- _Task instructions_: Show each line of the entries below in which the word "Enable" appears.

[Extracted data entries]
-----
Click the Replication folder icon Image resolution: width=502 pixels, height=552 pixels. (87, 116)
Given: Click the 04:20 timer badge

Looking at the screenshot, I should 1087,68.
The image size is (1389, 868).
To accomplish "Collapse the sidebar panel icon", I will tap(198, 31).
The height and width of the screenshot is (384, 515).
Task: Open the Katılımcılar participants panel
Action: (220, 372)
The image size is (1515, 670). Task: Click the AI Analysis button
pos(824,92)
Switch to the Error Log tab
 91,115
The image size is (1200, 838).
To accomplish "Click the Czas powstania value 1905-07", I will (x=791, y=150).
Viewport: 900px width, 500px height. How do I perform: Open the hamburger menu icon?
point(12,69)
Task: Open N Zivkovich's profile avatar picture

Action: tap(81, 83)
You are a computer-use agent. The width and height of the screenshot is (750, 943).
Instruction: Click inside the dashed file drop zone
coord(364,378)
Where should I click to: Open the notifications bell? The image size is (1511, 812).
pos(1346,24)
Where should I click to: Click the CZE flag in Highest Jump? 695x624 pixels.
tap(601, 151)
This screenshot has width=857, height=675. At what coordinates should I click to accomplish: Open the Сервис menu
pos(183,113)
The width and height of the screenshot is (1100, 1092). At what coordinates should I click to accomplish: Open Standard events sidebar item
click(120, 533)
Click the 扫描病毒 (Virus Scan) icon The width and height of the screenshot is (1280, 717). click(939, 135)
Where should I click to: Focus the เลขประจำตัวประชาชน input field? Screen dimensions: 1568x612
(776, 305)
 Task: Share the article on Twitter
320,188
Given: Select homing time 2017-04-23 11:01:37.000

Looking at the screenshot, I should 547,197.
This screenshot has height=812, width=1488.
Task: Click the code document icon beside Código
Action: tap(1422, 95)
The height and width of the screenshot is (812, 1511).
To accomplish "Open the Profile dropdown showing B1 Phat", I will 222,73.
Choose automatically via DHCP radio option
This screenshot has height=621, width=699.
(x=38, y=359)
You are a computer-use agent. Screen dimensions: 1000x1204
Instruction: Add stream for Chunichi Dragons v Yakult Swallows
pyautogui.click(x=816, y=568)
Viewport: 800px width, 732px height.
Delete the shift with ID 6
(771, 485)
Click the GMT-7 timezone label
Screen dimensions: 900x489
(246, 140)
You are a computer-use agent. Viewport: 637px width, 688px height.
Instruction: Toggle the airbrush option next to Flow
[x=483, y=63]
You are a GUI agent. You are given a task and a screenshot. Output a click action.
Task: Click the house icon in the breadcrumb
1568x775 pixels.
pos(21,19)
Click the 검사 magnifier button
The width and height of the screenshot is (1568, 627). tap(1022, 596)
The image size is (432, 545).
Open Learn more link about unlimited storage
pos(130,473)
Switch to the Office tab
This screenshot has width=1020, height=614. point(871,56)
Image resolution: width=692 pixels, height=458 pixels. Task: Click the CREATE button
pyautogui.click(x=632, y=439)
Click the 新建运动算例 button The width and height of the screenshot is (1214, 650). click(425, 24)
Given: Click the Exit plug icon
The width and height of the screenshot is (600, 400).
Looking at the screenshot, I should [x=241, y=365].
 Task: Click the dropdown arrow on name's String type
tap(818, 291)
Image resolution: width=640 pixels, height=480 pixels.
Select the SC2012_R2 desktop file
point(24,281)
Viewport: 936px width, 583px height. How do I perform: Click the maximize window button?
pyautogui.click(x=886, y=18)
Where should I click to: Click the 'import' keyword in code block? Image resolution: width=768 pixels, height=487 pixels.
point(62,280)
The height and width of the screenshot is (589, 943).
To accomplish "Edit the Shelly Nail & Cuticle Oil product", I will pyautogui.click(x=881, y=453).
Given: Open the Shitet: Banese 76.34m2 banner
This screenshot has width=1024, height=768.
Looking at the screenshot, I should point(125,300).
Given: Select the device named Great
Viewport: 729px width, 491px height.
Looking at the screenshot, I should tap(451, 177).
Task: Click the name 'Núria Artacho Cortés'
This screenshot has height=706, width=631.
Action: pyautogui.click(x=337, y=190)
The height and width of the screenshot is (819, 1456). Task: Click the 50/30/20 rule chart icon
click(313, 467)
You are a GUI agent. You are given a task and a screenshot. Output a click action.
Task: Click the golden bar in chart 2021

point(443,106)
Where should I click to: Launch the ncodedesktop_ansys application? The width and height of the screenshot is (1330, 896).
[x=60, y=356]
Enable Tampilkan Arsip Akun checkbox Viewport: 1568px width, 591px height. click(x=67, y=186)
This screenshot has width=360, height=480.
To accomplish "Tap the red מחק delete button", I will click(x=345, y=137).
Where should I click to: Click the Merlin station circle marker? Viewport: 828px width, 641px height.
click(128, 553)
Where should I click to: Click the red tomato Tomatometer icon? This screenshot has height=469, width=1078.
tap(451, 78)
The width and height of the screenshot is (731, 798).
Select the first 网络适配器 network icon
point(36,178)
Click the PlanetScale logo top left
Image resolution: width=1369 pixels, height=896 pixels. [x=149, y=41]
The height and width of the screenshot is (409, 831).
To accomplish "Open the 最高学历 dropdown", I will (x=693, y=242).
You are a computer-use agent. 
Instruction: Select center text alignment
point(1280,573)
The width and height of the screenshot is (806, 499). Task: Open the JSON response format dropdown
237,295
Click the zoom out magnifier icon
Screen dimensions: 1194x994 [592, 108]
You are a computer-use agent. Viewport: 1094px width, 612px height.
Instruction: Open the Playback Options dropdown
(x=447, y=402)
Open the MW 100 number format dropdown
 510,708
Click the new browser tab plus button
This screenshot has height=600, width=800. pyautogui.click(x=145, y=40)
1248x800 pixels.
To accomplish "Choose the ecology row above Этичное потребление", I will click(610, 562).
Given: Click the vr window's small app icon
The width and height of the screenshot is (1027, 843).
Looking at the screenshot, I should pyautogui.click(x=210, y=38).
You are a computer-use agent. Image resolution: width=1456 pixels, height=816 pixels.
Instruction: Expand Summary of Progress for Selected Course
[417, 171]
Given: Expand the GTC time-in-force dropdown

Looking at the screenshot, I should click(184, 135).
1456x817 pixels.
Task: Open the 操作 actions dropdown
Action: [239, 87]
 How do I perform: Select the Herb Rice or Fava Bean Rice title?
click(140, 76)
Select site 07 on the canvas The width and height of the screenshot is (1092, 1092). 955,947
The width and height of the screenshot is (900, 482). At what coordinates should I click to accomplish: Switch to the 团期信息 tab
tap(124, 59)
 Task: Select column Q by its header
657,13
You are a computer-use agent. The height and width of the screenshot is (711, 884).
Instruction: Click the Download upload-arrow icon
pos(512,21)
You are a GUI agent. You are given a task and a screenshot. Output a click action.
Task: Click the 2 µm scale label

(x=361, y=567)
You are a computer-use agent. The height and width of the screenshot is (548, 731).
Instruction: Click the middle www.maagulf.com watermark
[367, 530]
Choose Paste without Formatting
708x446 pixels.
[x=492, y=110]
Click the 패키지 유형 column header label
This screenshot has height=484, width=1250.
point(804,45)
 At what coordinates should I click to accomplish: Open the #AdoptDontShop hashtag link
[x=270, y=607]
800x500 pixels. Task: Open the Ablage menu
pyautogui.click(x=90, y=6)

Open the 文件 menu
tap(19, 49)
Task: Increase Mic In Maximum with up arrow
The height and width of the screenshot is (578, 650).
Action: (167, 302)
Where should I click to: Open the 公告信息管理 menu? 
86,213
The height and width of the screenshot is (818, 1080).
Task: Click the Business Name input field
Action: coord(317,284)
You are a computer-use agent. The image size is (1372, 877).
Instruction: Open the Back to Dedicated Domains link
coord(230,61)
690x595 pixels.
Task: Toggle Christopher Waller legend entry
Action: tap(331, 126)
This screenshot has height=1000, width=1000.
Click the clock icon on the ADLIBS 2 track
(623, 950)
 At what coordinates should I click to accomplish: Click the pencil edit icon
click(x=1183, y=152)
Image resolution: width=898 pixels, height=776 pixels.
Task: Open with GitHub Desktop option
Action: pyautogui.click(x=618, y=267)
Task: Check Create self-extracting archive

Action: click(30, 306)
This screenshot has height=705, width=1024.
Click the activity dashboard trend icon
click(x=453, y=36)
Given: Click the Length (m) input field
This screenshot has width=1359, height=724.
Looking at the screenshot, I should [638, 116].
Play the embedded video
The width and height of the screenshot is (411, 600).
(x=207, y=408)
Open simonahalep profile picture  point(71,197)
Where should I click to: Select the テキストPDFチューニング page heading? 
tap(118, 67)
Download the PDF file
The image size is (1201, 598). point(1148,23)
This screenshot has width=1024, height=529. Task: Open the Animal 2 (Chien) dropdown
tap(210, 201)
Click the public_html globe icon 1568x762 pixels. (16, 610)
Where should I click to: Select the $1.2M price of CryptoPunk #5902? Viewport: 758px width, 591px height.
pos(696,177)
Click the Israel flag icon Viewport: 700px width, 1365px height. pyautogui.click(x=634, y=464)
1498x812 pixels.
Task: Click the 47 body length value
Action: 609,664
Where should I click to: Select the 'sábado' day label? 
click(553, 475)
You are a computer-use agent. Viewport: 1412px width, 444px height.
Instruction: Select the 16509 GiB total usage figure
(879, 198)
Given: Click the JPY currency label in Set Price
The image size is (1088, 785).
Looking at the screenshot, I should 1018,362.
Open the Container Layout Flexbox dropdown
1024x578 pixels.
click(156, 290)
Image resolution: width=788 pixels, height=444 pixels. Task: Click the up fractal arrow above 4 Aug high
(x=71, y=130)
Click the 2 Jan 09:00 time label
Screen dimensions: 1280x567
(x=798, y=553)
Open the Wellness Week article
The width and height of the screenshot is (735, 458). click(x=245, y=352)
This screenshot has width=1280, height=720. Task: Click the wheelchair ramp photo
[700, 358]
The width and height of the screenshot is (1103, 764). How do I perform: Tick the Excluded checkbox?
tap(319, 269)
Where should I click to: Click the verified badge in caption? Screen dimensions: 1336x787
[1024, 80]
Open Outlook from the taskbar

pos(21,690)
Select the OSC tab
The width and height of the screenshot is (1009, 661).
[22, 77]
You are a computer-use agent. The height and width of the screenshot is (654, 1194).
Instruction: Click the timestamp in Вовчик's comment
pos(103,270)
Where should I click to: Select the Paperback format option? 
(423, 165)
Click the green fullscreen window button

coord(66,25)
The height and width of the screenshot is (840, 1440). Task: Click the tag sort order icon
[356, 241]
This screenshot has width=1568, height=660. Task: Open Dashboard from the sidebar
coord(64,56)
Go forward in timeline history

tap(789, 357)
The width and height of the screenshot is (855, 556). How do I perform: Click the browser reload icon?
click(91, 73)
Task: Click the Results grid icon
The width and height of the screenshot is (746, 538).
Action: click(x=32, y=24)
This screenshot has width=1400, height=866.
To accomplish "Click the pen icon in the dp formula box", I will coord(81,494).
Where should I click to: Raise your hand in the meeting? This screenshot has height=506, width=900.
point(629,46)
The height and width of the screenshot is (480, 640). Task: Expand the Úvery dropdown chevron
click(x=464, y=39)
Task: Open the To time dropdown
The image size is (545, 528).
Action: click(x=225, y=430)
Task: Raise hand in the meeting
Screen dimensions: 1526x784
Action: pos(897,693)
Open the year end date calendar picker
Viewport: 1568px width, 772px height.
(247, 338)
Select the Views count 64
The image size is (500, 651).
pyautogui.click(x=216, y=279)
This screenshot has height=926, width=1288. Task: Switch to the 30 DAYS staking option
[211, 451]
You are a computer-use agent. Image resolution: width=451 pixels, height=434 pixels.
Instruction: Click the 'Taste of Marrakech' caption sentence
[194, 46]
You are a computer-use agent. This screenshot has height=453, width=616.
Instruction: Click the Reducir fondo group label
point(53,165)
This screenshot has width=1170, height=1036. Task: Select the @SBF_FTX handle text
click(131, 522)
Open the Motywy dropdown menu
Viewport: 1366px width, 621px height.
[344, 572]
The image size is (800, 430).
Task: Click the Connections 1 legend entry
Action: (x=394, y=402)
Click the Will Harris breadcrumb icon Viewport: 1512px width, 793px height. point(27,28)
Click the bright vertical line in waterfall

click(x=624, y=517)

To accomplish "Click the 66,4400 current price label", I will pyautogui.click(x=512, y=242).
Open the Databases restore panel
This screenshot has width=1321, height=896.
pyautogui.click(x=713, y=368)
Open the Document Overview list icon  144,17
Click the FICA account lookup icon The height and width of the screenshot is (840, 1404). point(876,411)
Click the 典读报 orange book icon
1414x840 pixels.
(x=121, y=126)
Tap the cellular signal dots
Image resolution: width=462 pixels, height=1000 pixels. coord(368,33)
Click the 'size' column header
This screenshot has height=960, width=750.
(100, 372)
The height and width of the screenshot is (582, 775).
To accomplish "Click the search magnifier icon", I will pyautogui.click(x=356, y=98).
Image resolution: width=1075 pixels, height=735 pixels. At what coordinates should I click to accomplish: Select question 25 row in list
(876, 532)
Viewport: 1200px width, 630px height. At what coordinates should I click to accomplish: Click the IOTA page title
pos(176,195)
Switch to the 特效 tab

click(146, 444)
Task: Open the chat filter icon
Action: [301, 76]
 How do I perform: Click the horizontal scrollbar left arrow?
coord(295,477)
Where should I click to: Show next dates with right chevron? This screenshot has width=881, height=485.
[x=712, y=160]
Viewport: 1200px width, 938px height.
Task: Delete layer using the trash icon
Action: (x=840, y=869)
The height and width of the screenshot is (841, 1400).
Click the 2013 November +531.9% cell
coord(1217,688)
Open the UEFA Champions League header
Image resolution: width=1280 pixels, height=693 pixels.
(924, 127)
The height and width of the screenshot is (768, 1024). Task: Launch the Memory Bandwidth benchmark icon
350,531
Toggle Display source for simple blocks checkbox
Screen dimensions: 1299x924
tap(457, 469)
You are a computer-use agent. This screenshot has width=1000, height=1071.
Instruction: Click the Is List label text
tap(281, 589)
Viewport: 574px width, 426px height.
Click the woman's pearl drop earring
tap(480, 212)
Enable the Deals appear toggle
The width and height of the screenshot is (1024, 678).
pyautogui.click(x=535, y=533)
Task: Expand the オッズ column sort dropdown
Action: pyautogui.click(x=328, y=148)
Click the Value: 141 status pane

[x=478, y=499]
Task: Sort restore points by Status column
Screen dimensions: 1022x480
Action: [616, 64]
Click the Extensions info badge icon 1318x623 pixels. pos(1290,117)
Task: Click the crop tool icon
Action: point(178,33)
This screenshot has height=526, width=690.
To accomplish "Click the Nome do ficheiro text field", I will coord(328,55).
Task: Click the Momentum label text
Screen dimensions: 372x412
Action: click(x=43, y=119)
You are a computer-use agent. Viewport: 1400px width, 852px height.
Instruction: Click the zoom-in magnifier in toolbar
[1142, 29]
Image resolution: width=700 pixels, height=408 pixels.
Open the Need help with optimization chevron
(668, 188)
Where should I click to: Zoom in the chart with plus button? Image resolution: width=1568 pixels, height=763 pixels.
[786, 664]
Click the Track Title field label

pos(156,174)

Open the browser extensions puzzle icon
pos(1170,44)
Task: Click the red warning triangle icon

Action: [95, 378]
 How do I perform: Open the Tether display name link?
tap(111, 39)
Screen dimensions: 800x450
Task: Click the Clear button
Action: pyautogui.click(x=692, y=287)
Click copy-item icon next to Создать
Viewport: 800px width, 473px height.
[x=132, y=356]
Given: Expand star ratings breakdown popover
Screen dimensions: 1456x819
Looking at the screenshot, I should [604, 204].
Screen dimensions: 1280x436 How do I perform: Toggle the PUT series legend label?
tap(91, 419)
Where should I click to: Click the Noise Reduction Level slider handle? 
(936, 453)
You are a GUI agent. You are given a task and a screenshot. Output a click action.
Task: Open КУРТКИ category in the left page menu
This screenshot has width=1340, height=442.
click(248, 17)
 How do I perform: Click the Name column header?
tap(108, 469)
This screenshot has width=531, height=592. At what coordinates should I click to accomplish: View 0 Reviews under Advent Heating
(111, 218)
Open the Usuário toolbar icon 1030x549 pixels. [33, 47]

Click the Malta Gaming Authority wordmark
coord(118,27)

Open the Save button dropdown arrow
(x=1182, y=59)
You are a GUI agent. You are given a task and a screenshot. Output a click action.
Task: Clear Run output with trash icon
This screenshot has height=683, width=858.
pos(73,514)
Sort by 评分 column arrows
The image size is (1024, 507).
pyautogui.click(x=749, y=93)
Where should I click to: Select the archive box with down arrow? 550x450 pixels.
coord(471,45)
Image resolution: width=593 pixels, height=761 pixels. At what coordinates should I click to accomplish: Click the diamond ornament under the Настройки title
-----
- _Response_:
Enable Tampilkan Arsip Akun checkbox Viewport: 1568px width, 591px height. click(x=67, y=186)
Enable the Deals appear toggle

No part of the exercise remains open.